A wonderful debut novel that moves with the rhythm of the streets.
Andre Battel’s Jamaican grandfather calls him “champion,” after the winner of a TV show they watch every morning over breakfast. Pa-Paw teaches him to cook eggs and tries to keep him on the level. That's a tough goal for a 10-year-old whose father smokes weed to fuel his fantasies of being a reggae drummer. The streets of Milton, Mass., come alive in these pages, thumping with music and the smell of burning blunts. Andre dribbles through the crowds on the corners and past the girls showing their stuff at school, on his way up the basketball ladder as a winner, a champion. But there's much that's beyond his control. His father disappears for months at a time. School becomes only a measure of his powerlessness as he questions authority and its consequences. He starts running errands for Team Seven, the local pot-selling gang he joins at age 11, making the “munchies run” for the older guys. He earns money for these errands and learns what is cool and what is not in a neighborhood where everyone knows everyone’s business. Andre narrates most of the book in the first person, and as he ages, the rhythm of his speech gains steam and he speaks more and more the street code of Team Seven. He graduates to dealing drugs and smoking his product for a continuous buzz.
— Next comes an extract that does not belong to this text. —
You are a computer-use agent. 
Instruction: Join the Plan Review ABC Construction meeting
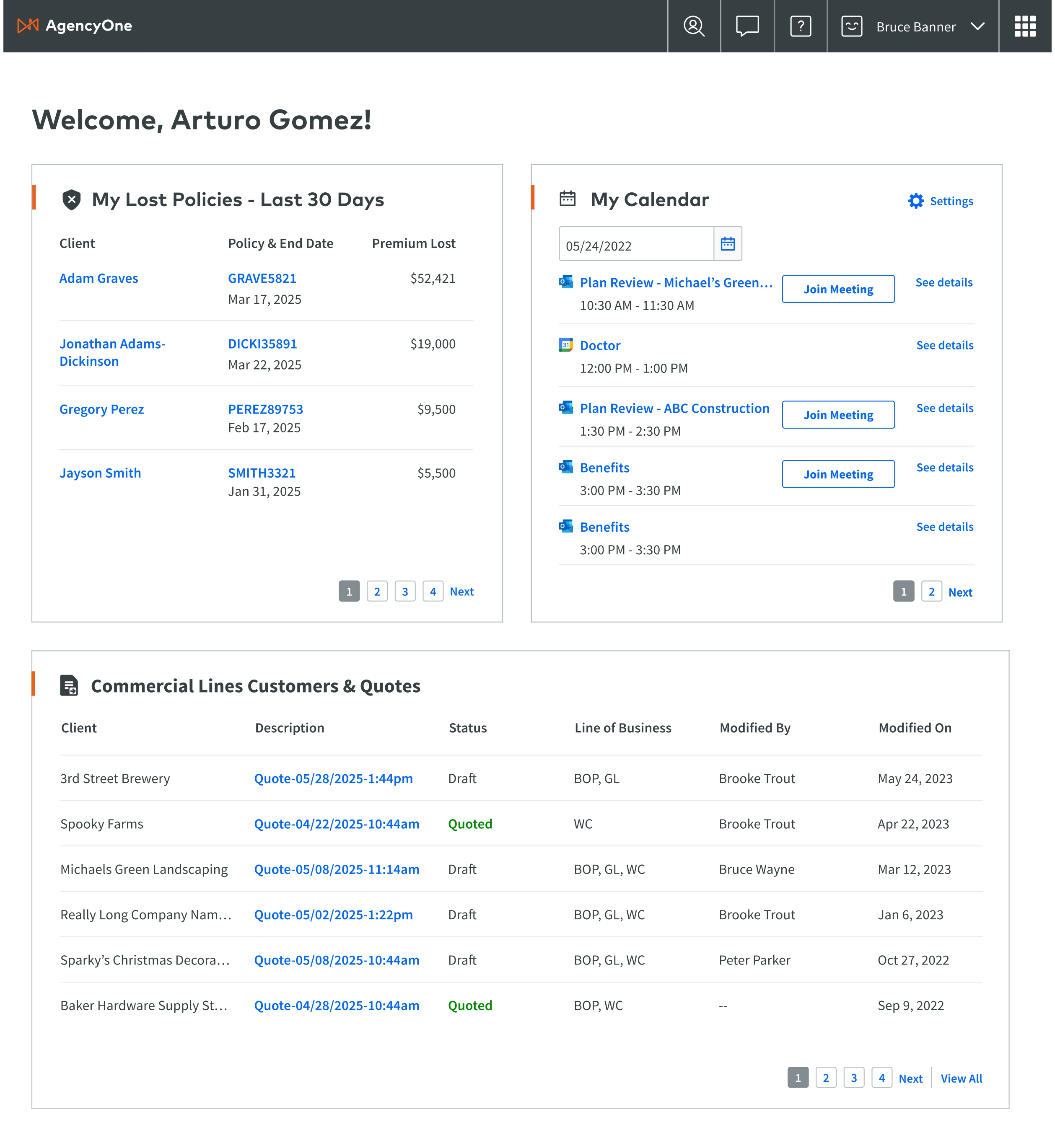point(837,415)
Burke’s words meld with Andre’s progression into hell until "the dark cloud over my head exploded, it was like the perfect storm and felt like watching a nurse jab a needle into my arm.” The deluge is a shooting that can make or break this young man’s life.
Burke crafts a street-smart tale of the possibilities and temptations of growing up. There is power in his words, and the tale moves like a locomotive right to the end.